Application of PAP increases intraluminal pressure and prevents the collapse of the bronchioles and alveoli. The increased pressure provides better conditions for the functioning of the diaphragm. The optimum level of PAP has not been clearly defined.
EPAP (exhalation against a threshold resistor) increases the work of the diaphragm, permitting the patient to recover normal diaphragmatic function more rapidly. When the transmural pressure gradient is increased, bronchiolar collapse is limited. Slow inspiratory flow provides better ventilation in the parts of the lung with a low time constant.
During CPAP therapy the patient breathes from a pressurized circuit against a threshold resistor that maintains constant airway pressure (from 1 to 15-20 cmH 2O) during both inspiration and expiration. The main aim is to increase the functional residual capacity.

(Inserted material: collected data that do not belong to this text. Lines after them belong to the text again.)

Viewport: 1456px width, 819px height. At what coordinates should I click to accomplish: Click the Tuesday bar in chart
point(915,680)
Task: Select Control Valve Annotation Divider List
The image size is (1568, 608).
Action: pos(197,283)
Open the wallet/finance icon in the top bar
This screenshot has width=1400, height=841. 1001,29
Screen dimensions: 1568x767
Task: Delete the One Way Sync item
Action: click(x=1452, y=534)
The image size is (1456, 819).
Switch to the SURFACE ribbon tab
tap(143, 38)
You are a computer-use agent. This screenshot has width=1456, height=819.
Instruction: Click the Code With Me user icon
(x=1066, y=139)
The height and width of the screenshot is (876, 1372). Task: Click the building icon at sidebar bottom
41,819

The side-effects are hypercapnia, increase in intracranial pressure, hemodynamic failure, vomiting, pulmonary barotrauma, and patient discomfort. There are no absolute contraindications, but the indications should be carefully weighed in the following conditions: esophageal or cephalic surgery, chronic obstructive pulmonary disease, acute sinusitis, epistaxis or hemoptysis, nausea, tympanic rupture, and undrained pneumothorax. In the ICU, this therapy can be administered at intervals of 1 to 6 h and pressures of 5 to 20 mmHg.
These techniques are used to prevent or treat atelectasis and sputum retention in patients on spontaneous ventilation. The indication follows clinical examination revealing hypoxemia associated with bronchial obstruction, sputum retention that is not responsive to spontaneous or directed coughing, or radiological signs of atelectasis. The various clinical studies in the literature are often encouraging but have yet to clearly demonstrate the advantage of one technique over another. However, CPAP appears to be the best tolerated technique.